# 作業内容:
A: アイルランド音楽についての文章を読み、次の記述(i)〜(iii)が本文と一致するかを判定せよ。各記述に「はい」または「いいえ」で答え、判断の根拠となる本文の語句をそのまま引用すること。(i) はじちゃんはアイルランドに7年住んでいた。(ii) Music Weekend は名古屋で3日間にわたって開催された。(iii) 筆者は「好き」に勝るエネルギーはないと考えている。
B: アイルランド音楽についての文章の最後の文の後から話を引き継ぎ、続きを書け。

# 本文抜粋:
============

先週末、パートナーのはじちゃん(ギター)が名古屋に行っていた。アイルランド伝統音楽を愛してやまない熱狂的なファンたちが全国から一挙に集まって、2日間に渡り「プロもアマも関係ない、とにかく我らはアイルランド音楽を愛してるんだ、演奏しちゃいましょう」という採算度外視なイベント Music Weekend に参加するため。
7年もアイルランドに住んで、本場の素晴らしいミュージシャンに囲まれて20代の大半を過ごしてきた彼は、いっしょに暮らしていて半分アイルランド人のようで、事実コミュニケーションも英語のほうが円滑にとれているし、力が抜けている印象がある。

年始に帰国してからは(驚いた、彼はまだ帰国して1年も経っていないんだった)すごくありがたいことに出演依頼を受けて演奏させていただくという機会に恵まれていたけれど、アイルランドの、あの仕事帰りのおじさんたちが酒場に集まって、プロ以上の腕前でぶあああっと演奏してしまう瞬間の感動や、その自然さ、人生!という感覚、からは少し離れて生きていたみたい。
「ただいま」と玄関のドアを開けたとたん、荷物を放り出して廊下をダッシュし、わたしを抱きしめると、かおりちゃん!楽しかった!!!と叫んで、今までに見たことがないようなフレッシュな表情でこちらを見つめ、お茶を淹れながら夜遅くまで、興奮した様子で名古屋で会った人たちや話したことを伝えてくれた。

この世には、いろんなエネルギーが存在する。
でも「好き」に勝るエネルギーはないとわたしは思う。
理屈も計算も損得も、そして自我すら消える。純度100%なのだ。
好きなことをする人は、とにかく「無敵」なのである。
だから、世界平和の種は、いつだってここにある。
争いようがなくなるんだよ。自分に敵がいなくなったら。

============

# 資料一覧:
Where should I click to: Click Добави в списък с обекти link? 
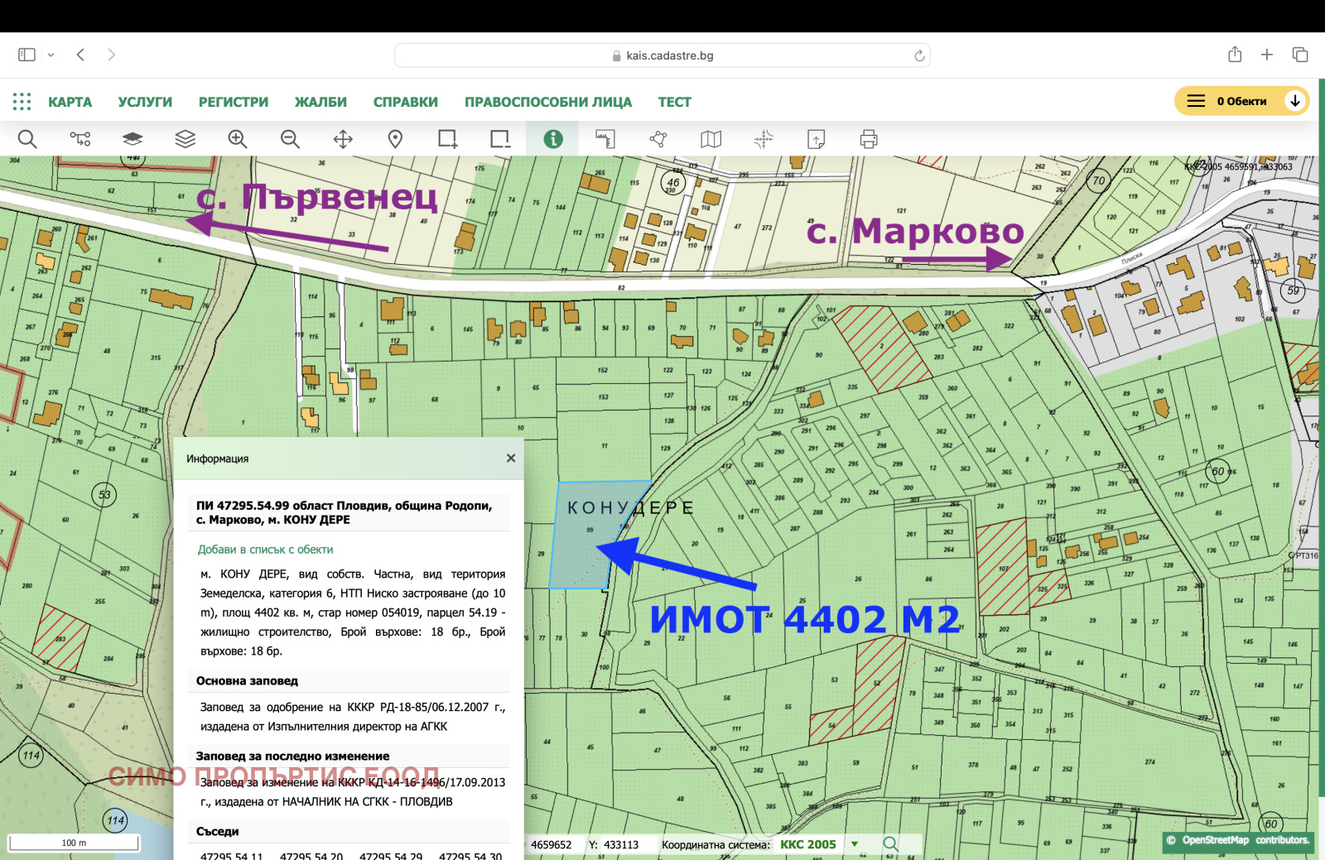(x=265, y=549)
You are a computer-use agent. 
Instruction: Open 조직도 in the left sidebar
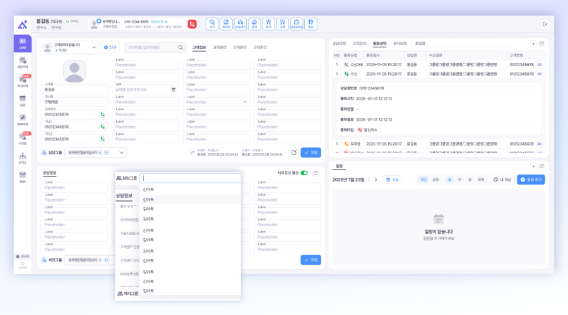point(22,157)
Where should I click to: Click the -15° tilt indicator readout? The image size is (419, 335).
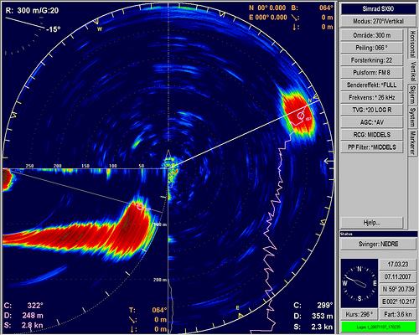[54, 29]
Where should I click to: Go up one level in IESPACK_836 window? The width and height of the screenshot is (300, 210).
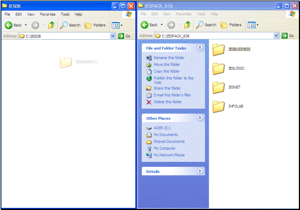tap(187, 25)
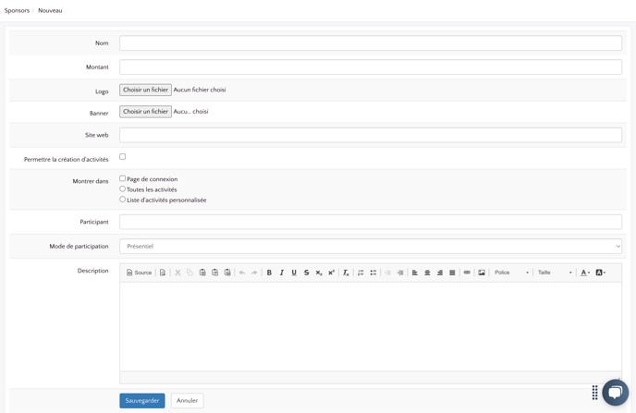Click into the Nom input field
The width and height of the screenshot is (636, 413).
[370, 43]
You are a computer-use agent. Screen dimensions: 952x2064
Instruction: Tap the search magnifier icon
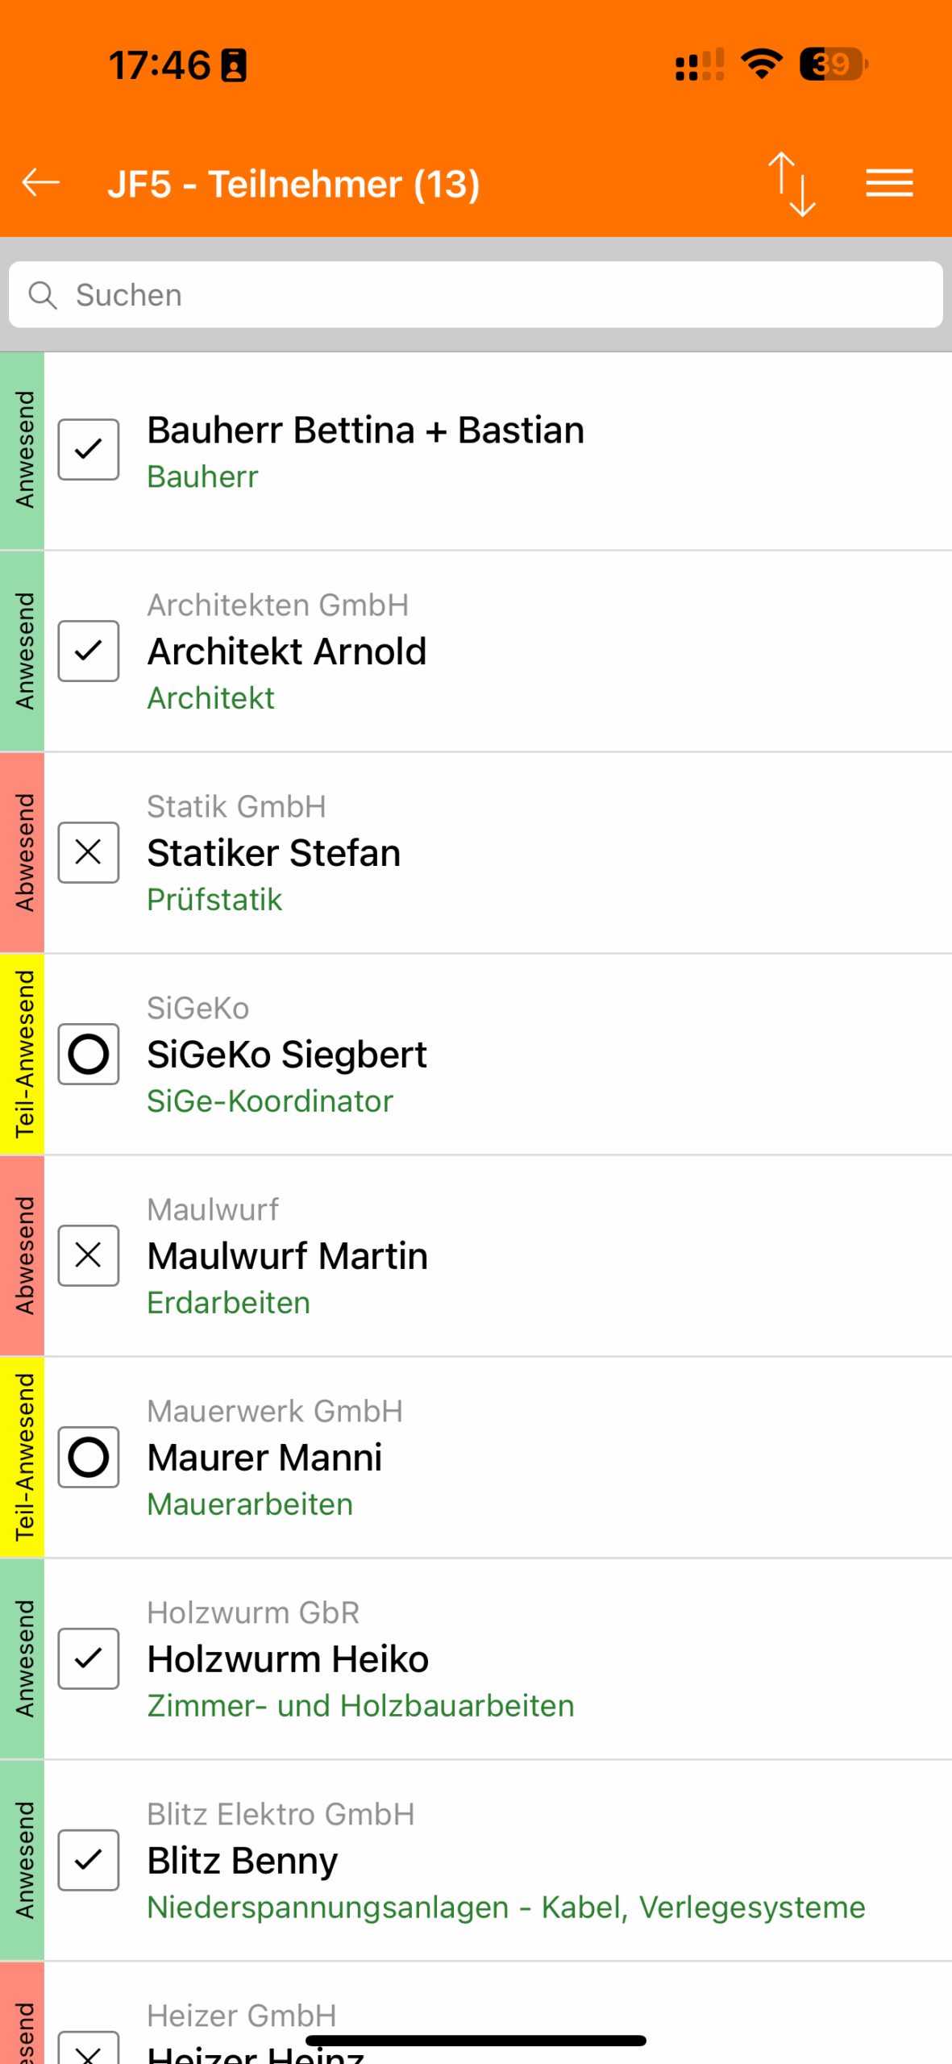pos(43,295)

============

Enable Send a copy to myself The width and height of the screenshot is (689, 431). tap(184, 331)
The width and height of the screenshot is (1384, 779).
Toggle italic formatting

============

# 解答:
A:
(i) はい。「7年もアイルランドに住んで」
(ii) いいえ。「2日間に渡り」
(iii) はい。「でも「好き」に勝るエネルギーはないとわたしは思う。」

B:
わたしはお返しに、はじちゃんがいなかったとき、急に「鶏の丸焼き」を食べたくて食べたくて、たまらなくなったんだ!と話をした。普段はあまり「肉を食べたい」と切望することはない。でも彼が名古屋にいて、Facebookにアップしていた何気ない写真を見てしまったときに、隣にいた友達が、鶏の丸焼きを食べていたの、それでめっちゃくちゃ、食べたくなったんだよ。

あのね、わたしは、何かと何かが触れ合って、予定していた人生がまるで今「変わっていく」瞬間が大好きだ。あのとき、今晩のごはんは家にいて、納豆と紫蘇きゅうりとたまごやきとごはんで簡単に食べようと思っていたのに、どうしても鶏の丸焼きを食べたくなって、家を飛び出して、初めて入る近所の居酒屋さん(ちょこり、というお店だった)で、鶏の丸焼きと、サラダとジンジャエールだけ頼んで、うーん!おいしい!って目をぎゅっとつむって、今日を生きたって噛みしめる、それがなんと1枚の写真によって想起させられ、現実が動いてしまっただなんて、ものすごいことじゃないか。と感動する瞬間が、最高にうれしい。

もしあの時、わたしが見たものが、ビールの宣伝か何かで「鶏の丸焼き」をおいし「そうに」食べているシーンだったら。
わたしは、あんなに突き動かされなかっただろうと思う。
わたしが見たのは、ちょっと暗くてそんなに画質の良くない、鶏肉のジューシーさを伝えるためにカメラ近めで撮ってるわけでもない、ましてや、おいしそうに食べてることを伝えたい顔でもない、今となってはどんな顔だったか誰だったかもよく思い出せない(お友達よ、ごめん)そんな本当に何でもない写真だったんだけど、わたしはそこに写っていた「何でもない真実」にぐっと心を動かされた。ああ、ここに答えがあった、と気づいたのだ。

そういうわけで、わたしは月に二度、新月と満月に寄せて配信していた、ファンの人たちに向けてすごく大切に贈っていたメルマガを、もうやめようと思った。
こう感じてほしいとか、繋がりたいとか、知ってほしいとか、考えること自体があざとく感じられて、わたしはこれまでの自分の「正しい」と思って守ってきた従来のやり方に、飽きた。そう。ただ、飽きたのだ。

それにしても、どんなに忙しいときも「これだけは譲れない!」と必死になって配信し続けてきたメルマガを、あっさりとやめさせてしまうのだから、鳥の丸焼きという食べものは、スゴイ。